#### Selected text:
To maximize detection performance on the occluded pedestrians, Mathias et al. [40] proposed to learn a set of occlusion-specific pedestrian detectors. Each pedestrian detector serves for the occlusion of certain type. In [40], occlusion can be divided into three different types: occlusions from bottom, occlusions from right, and occlusions from left. For each type, the degree of occlusion ranges from 0% to 50%. Eight left/right occlusion detectors and 16 bottom-up occlusion detectors are trained, respectively. One nave method to obtain these classifiers is to train the classifiers of all the occlusion levels, respectively. However, it is very time-consuming. To reduce the training time, Franken-classifiers are proposed. It starts to train the full-body biased classifier and remove weak classifiers to generate the first occlusion classifier. The additional weak classifiers of first occlusion classifier are further learned without bias. Similar to the first occlusion classifier, the second occlusion classifier are learned based on the first occlusion classifier. Based on Franken-classifiers, it only needs one tenth computation cost for training the set of occlusion-specific pedestrian detectors.

Inspired by the set of occlusion-specific pedestrian detectors, Tian et al. [58] extended it by constructing an extensive deep part pool and automatically choose important parts for occlusion handling by linear SVM. The extensive part pool contains various body parts. Pedestrians can be seen as a rigid object, which are divided into the 2m × m spatial grids. The part pools consist of all the rectangles inside the spatial grids, where the height and width of the rectangle are at least 2. If m = 3, the part pool has 45 part models. To alleviate the test computation cost of 45 part models, 6 part models with highest SVM scores are selected, which also yield approximate performance with faster detection speed.

#### Raw records:
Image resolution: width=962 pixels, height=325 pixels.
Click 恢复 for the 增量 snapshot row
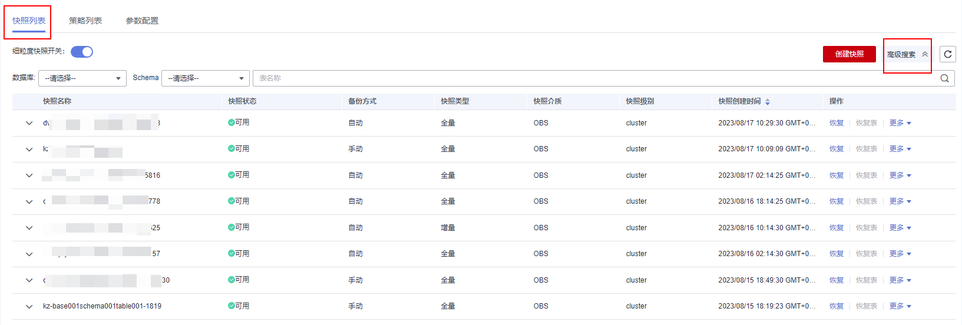(x=837, y=228)
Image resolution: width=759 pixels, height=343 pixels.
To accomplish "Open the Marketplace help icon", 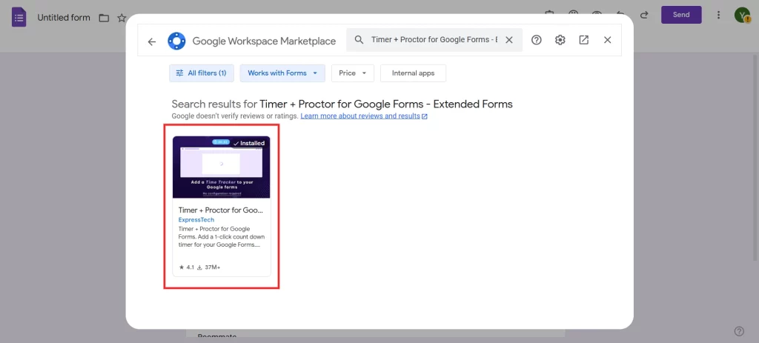I will point(537,40).
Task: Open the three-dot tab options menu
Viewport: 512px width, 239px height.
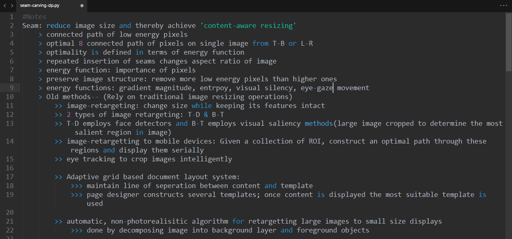Action: pyautogui.click(x=503, y=6)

#### Work instructions:
Translate this sentence from the passage on occluded pedestrian detection into Spanish: "For each type, the degree of occlusion ranges from 0% to 50%."

#### Exercise answer:
Para cada tipo, el grado de oclusión varía del 0 % al 50 %.